The awareness I had of everything around me settled deeper inside dust motes in a sunbeam – soft, familiar. It was as if I existed like thrumming chord in the symphony of Creation made by my father, woven from purest radiance. Beside me, there was a resonance almost identical, yet… different. Michael. My twin. My brother. The love for him wasn’t learned; it was etched into the foundation of my being, as fundamental as the light we were born from. Absolute. Unquestioning.

But stars above, he could be dull.

Technically, by the clockwork of celestial emergence, I was the younger. A flicker of Allen’s old smugness surfaced. Ha! Younger by minutes, maybe, but I carried years in the ghost-memory of my soul. Allen’s weariness, his losses, his cynical bargains… they made me, in a way, the ancient one here. Michael, for all his sculpted perfection, his twelve wings like captured nebulae, his halo a crown of condensed dawn… he was just… new. Untouched. Prone to standing perfectly still for ages, contemplating the divine harmonics of a dew-kissed spiderweb in the Silver Grove, or the ethical implications of rearranging stellar nurseries. Worthy pursuits, sure. For about five minutes. Then the boredom set in, thick and syrupy.

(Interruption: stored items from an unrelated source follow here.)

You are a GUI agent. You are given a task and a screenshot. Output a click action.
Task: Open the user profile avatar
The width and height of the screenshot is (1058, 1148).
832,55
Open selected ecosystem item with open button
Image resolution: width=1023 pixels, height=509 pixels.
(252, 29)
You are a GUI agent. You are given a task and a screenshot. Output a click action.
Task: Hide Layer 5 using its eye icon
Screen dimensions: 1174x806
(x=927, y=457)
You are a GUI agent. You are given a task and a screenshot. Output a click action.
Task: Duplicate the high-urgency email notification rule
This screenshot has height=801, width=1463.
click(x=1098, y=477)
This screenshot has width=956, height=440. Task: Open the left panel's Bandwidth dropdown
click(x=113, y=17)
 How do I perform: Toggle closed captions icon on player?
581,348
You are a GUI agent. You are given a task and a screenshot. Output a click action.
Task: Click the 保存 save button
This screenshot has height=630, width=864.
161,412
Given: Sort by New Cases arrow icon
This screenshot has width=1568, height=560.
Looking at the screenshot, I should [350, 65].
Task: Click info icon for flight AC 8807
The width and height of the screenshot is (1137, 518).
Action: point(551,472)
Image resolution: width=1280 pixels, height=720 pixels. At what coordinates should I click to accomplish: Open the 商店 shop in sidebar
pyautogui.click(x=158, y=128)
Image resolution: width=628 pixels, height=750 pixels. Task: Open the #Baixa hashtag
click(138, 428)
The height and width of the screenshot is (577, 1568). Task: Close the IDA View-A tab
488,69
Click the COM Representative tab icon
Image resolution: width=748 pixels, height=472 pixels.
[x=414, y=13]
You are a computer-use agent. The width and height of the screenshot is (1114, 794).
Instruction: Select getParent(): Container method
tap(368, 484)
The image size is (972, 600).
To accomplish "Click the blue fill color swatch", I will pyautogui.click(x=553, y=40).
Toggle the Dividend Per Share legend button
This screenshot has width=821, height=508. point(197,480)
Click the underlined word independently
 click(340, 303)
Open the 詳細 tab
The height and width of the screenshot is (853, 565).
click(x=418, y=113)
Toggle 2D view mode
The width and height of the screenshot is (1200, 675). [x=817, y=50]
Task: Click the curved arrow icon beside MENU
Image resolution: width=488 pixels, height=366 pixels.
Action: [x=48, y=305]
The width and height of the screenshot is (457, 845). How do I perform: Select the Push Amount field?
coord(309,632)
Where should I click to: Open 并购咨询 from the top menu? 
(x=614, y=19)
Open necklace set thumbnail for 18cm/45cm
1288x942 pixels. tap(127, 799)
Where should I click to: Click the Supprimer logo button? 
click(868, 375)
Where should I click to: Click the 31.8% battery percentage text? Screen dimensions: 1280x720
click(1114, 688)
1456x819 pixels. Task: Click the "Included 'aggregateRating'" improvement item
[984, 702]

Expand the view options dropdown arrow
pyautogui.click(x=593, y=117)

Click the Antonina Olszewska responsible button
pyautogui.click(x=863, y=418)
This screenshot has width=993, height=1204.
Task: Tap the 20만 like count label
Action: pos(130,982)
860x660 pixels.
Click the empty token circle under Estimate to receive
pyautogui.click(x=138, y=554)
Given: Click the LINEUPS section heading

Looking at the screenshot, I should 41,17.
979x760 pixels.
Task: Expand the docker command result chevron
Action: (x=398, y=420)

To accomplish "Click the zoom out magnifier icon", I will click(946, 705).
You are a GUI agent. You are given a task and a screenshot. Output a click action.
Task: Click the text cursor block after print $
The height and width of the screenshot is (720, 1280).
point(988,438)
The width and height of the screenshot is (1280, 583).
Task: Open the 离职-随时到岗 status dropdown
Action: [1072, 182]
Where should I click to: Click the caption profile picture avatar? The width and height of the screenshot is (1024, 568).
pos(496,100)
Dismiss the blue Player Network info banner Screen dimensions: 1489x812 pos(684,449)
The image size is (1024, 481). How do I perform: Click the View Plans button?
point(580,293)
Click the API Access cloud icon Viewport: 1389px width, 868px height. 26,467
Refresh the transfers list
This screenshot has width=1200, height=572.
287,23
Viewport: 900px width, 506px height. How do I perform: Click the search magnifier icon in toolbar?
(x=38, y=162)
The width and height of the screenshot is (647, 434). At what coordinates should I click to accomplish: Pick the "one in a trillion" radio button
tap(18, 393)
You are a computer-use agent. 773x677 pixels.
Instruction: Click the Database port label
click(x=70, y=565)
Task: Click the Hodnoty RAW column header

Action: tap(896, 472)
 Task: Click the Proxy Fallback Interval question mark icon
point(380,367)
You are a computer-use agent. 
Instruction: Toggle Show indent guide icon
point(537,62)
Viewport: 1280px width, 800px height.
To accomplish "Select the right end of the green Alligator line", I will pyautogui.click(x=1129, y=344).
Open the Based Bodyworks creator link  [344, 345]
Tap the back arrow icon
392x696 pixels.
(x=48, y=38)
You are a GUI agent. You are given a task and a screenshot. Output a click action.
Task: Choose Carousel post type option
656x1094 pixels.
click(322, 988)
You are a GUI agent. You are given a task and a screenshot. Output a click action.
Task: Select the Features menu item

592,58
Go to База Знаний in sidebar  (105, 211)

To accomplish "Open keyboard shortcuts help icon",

Dad… YHVH… bless his infinite, effulgent heart. He was like any first-time parent handed twins – overflowing with bewildered love and a tendency to go spectacularly overboard. Most kids? Taken to the park. Given building blocks. Maybe a paddling pool. Our Dad? He built a solar system. A whole, whirling, jewel-bright collection of planets, moons, asteroid belts, and one slightly temperamental red dwarf sun (Dad was still tinkering with its coronal stability), all nestled in a pocket dimension just outside the main Celestial City gates. Our personal cosmic playground. Because, as Dad had boomed with delighted gravitas when unveiling it, "My Seraphim require room to stretch their pinions!"

And stretch we could. Oh, how we could. Light? Light was sluggish. A lazy river compared to the torrent we could unleash. We moved. Reality itself seemed to hold its breath as we did.

The problem wasn't the space. The problem was Michael’s inherent… stillness. Left to his own devices, he’d probably just hover near the Saturn replica, admiring the intricate dance of its rings, radiating serene contentment until the heat death of the universe. Or until Dad finished whatever grand, universe-tweaking project currently held His attention – often involving complex constellations that looked suspiciously like celestial doodles.

Hence: Negotiations. Convincing. Whining (a tactic I’d perfected in two lifetimes). "Michael," I’d pleaded, wings fluttering with exaggerated restlessness, "Contemplating the philosophical implications of orbital resonance is fascinating, truly. But feel this!" I’d thumped my chest where nascent divine flesh pulsed. "This is stir crazy! We need… action! Motion! Velocity!"

Michael, his emerald eyes (brighter than any Earth gem, holding captive supernovae) wide with innocent confusion. "Action? But the harmonic convergence of the inner planets provides ample kinetic spectacle, Helel."

"Spectacle to watch," I’d countered, pacing a groove in the solidified light beneath our feet. "Not to do! We need a game, brother!"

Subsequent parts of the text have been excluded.